Problem to solve >> Report back every line in the data that includes the string "agent".

Given records >>
══════
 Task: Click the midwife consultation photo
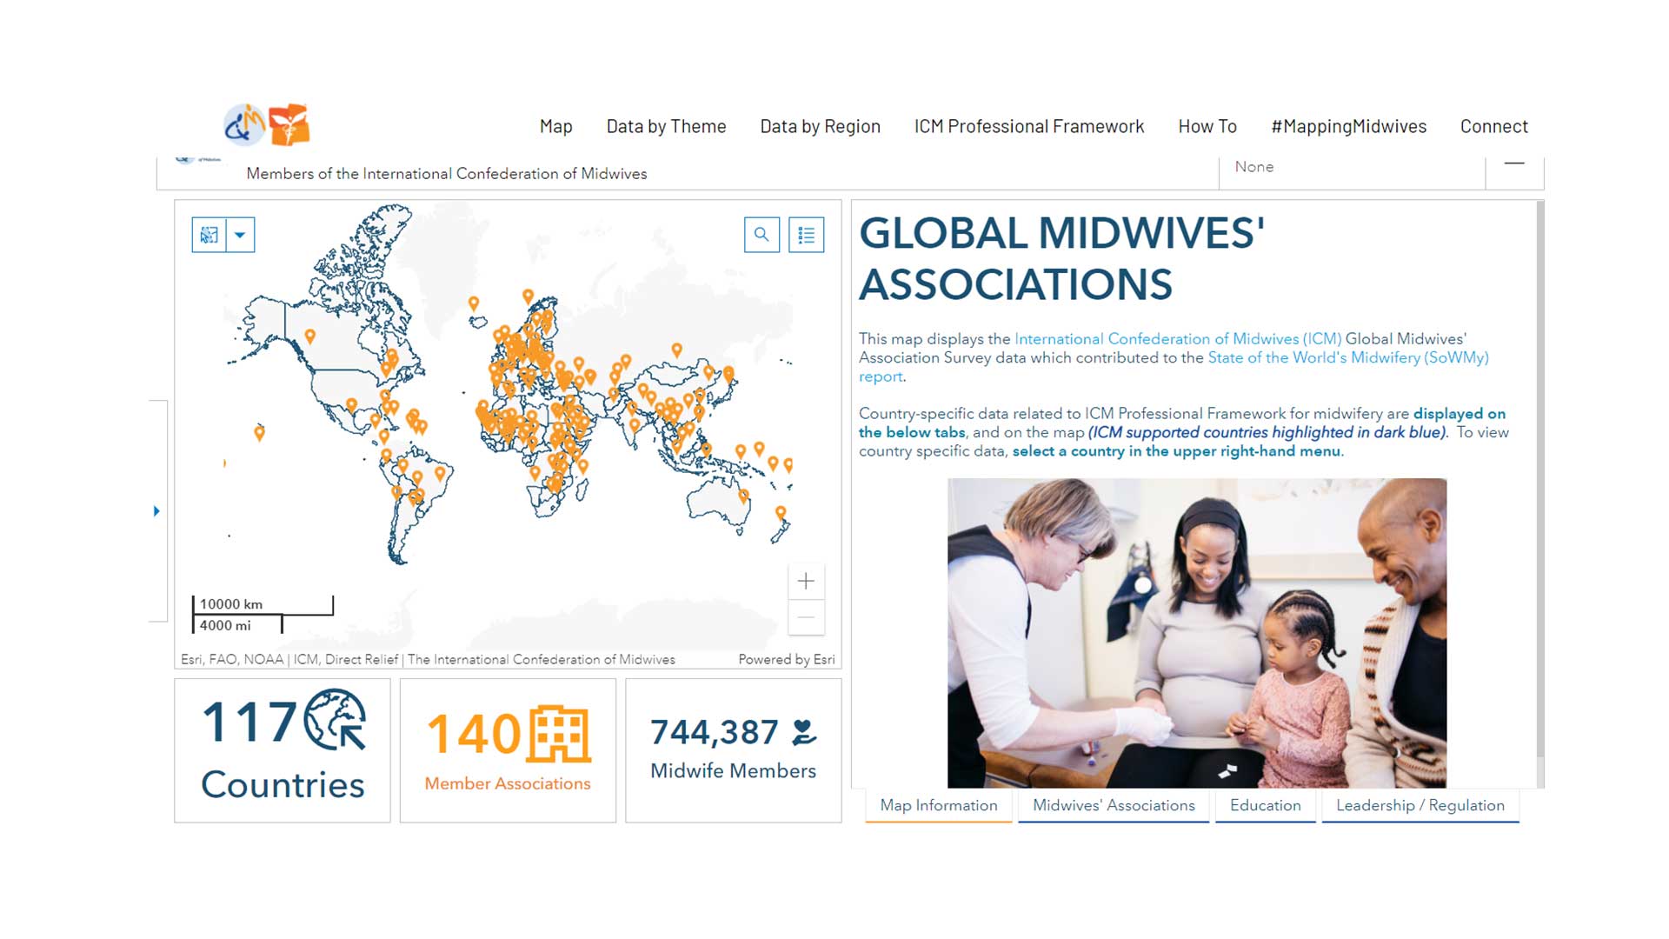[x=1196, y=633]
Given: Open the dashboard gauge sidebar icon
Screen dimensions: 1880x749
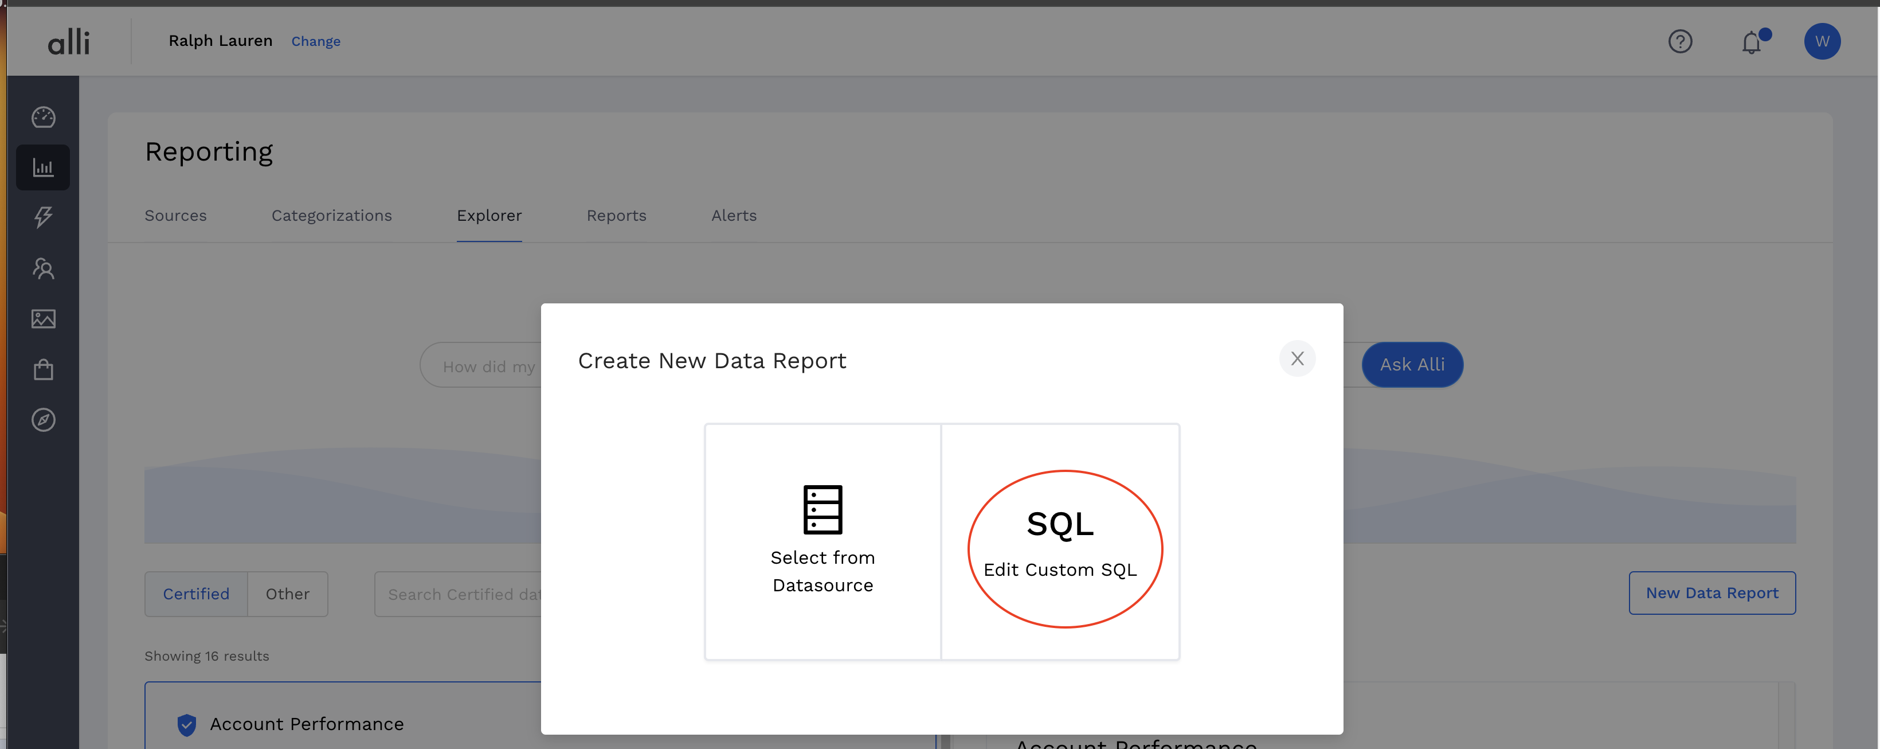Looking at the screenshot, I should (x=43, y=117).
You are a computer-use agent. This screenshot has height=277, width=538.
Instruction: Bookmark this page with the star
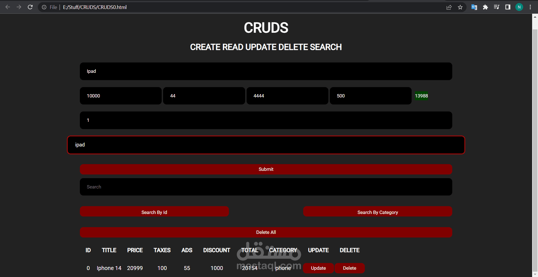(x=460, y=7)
══════
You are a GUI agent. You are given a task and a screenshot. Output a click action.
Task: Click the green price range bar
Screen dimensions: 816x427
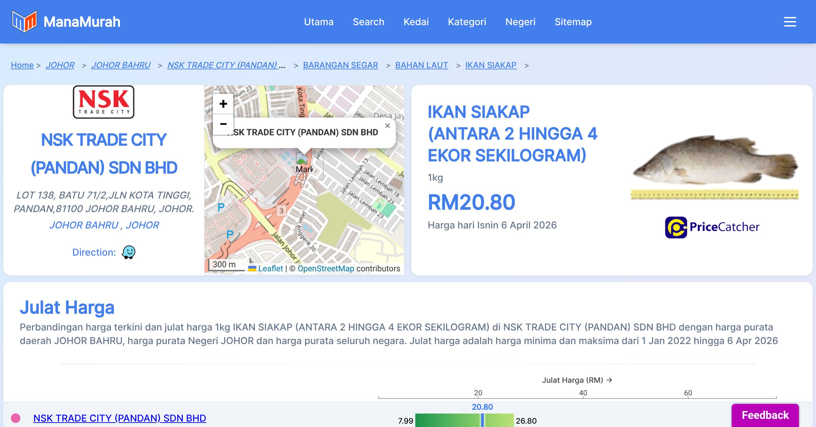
══════
Finished exercise >>
You are a computer-use agent. This screenshot has height=277, width=538.
You are a GUI agent. You are given a task and a screenshot. Output a click action.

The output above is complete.